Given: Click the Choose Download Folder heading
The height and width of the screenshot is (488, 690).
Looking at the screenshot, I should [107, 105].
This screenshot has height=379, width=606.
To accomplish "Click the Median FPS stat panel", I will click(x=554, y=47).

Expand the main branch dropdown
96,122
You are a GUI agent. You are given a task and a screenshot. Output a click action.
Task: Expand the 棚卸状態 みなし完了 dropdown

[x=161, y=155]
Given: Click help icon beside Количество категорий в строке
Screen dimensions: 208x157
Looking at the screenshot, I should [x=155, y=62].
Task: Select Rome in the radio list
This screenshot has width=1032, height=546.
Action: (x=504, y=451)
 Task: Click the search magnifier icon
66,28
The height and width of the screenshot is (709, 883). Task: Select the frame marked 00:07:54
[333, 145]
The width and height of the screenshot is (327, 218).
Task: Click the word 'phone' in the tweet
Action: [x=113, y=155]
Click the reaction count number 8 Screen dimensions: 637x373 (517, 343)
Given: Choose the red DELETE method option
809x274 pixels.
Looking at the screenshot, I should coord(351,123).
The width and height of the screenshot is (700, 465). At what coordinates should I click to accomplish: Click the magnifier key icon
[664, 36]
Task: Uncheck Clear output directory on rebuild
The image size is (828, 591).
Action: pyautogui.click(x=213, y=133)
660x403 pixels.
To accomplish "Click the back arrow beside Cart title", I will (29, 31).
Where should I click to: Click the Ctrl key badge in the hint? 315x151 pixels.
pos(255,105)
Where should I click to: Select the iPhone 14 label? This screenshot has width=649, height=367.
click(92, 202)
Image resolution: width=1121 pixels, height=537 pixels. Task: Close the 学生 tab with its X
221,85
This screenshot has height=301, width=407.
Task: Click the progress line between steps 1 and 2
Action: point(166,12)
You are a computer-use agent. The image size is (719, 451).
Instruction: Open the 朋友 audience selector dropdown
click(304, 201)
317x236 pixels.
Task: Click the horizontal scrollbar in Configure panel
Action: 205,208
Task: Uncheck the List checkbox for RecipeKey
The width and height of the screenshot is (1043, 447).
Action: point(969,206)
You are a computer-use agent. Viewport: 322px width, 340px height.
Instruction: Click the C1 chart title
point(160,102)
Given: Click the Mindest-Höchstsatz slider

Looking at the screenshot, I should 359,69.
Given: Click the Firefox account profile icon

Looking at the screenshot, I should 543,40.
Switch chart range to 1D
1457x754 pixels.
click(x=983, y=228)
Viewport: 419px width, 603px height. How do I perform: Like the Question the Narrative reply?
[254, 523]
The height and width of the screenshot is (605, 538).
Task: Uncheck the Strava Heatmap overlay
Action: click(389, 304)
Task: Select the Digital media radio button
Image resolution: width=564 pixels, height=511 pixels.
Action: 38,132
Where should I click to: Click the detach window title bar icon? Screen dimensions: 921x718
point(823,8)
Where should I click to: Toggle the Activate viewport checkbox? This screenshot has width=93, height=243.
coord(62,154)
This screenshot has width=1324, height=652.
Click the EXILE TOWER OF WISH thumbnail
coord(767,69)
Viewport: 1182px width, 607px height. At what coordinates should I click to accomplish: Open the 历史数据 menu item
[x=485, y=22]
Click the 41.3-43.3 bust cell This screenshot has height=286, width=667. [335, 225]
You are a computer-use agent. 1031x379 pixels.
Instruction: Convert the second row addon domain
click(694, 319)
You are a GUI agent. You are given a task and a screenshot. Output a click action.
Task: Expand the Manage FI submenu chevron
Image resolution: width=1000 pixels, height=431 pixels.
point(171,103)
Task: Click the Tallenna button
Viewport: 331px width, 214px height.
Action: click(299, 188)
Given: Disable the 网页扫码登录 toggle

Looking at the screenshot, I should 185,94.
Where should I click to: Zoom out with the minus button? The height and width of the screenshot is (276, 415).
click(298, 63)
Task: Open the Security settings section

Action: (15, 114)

****************

> Task directions
Copy the lines above that hold the word "Choose".

> Task output
Given: Click the Choose Download Folder heading
Given: Choose the red DELETE method option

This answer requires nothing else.